Next, the color fill aesthetic will be the file’s DRYness % (uloc / lines), with darker hues meaning more duplication relative to line counts, and lighter hues meaning more unique, non-blank content.

We’ll start with a fresh dataset using scc_by_file(), setting dryness to TRUE.

r_files <- scc_by_file(pkg_path, include_ext = "r", dryness = TRUE)

We can exclude files with zero weighted_complexity because there is nothing to size the circle by:

r_files <- dplyr::filter(r_files, weighted_complexity > 0)
dplyr::glimpse(r_files)
## Rows: 114
## Columns: 14
## $ language            <chr> "R", "R", "R", "R", …
## $ filename            <chr> "c-lib.R", "aaa-topi…
## $ location            <chr> "/Users/mjfrigaard/p…
## $ lines               <int> 413, 93, 355, 551, 2…
## $ code                <int> 312, 65, 280, 63, 23…
## $ comments            <int> 26, 10, 12, 472, 3, …
## $ blanks              <int> 75, 18, 63, 16, 40, …
## $ complexity          <int> 21, 4, 49, 6, 5, 14,…
## $ weighted_complexity <dbl> 6.7307692, 6.1538462…
## $ bytes               <int> 9381, 2708, 10127, 1…
## $ uloc                <int> 244, 63, 227, 333, 1…
## $ dryness             <dbl> 0.5907990, 0.6774194…
## $ generated           <lgl> FALSE, FALSE, FALSE,…
## $ minified            <lgl> FALSE, FALSE, FALSE,…

The packcircles::circleProgressiveLayout() can be used to compute the area-proportional circle size:

library(packcircles)
packing <- packcircles::circleProgressiveLayout(
  r_files$weighted_complexity, sizetype = "area"
)

This creates a dataset with x, y, and radius columns (with the same number of observations as our previous r_files dataset).

dplyr::glimpse(packing)
## Rows: 114
## Columns: 3
## $ x      <dbl> -1.46371800, 1.39958211, 0.052866…
## $ y      <dbl> 0.0000000, 0.0000000, -3.5102885,…
## $ radius <dbl> 1.4637180, 1.3995821, 2.3601744, …

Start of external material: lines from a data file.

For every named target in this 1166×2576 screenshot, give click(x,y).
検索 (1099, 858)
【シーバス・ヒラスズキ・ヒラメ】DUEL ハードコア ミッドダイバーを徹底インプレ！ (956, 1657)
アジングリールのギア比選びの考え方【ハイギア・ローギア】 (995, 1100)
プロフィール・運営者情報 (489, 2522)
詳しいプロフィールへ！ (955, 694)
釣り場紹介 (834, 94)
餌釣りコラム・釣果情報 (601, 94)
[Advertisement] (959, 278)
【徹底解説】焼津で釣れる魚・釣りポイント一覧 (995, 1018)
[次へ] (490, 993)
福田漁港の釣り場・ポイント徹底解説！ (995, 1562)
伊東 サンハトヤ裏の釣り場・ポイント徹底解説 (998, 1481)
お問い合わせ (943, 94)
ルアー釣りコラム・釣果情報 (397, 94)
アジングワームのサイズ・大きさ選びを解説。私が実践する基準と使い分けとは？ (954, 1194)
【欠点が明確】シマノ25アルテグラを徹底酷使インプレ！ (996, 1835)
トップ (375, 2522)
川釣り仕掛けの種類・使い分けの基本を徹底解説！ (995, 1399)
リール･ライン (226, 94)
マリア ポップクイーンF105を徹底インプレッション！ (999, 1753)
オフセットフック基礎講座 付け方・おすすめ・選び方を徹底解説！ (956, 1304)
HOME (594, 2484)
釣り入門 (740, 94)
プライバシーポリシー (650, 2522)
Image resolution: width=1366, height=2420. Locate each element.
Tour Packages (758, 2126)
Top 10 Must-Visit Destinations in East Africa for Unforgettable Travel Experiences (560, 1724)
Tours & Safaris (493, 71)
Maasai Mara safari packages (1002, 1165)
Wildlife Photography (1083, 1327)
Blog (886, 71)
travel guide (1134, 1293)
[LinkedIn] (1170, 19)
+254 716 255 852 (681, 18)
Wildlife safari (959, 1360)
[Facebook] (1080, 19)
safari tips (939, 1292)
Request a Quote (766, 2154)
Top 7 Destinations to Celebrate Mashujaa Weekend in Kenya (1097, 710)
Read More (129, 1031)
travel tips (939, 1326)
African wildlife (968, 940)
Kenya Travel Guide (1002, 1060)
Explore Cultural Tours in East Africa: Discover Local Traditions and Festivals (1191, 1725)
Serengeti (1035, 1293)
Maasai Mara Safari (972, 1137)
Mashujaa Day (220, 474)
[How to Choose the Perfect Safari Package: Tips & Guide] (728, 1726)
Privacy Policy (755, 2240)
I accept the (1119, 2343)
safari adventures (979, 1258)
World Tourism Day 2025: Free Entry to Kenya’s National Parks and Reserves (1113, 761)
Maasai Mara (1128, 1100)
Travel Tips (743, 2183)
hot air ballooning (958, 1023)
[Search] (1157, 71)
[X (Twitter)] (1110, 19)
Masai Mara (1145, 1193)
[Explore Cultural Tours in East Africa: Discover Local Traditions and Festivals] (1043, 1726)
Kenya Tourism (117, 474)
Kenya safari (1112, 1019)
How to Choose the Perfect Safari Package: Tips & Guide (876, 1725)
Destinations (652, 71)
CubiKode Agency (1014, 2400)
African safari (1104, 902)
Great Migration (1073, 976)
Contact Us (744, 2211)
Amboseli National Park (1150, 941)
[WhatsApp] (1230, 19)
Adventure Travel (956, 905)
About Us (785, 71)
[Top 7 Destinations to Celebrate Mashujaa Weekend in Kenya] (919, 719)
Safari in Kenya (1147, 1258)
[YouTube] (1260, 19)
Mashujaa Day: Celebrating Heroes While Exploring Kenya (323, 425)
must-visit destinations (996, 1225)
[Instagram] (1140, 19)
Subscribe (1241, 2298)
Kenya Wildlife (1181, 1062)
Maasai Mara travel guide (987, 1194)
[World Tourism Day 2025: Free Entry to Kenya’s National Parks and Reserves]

The number of rows in packing is important, because it allows us to bind the filename, weighted_complexity, and dryness columns back to the packing data:

packing <- dplyr::bind_cols(
  packing, # circle size data 
  dplyr::select(r_files, # original columns
    filename, weighted_complexity, dryness)
  )
dplyr::glimpse(packing)
## Rows: 114
## Columns: 6
## $ x                   <dbl> -1.46371800, 1.39958…
## $ y                   <dbl> 0.0000000, 0.0000000…
## $ radius              <dbl> 1.4637180, 1.3995821…
## $ filename            <chr> "c-lib.R", "aaa-topi…
## $ weighted_complexity <dbl> 6.7307692, 6.1538462…
## $ dryness             <dbl> 0.5907990, 0.6774194…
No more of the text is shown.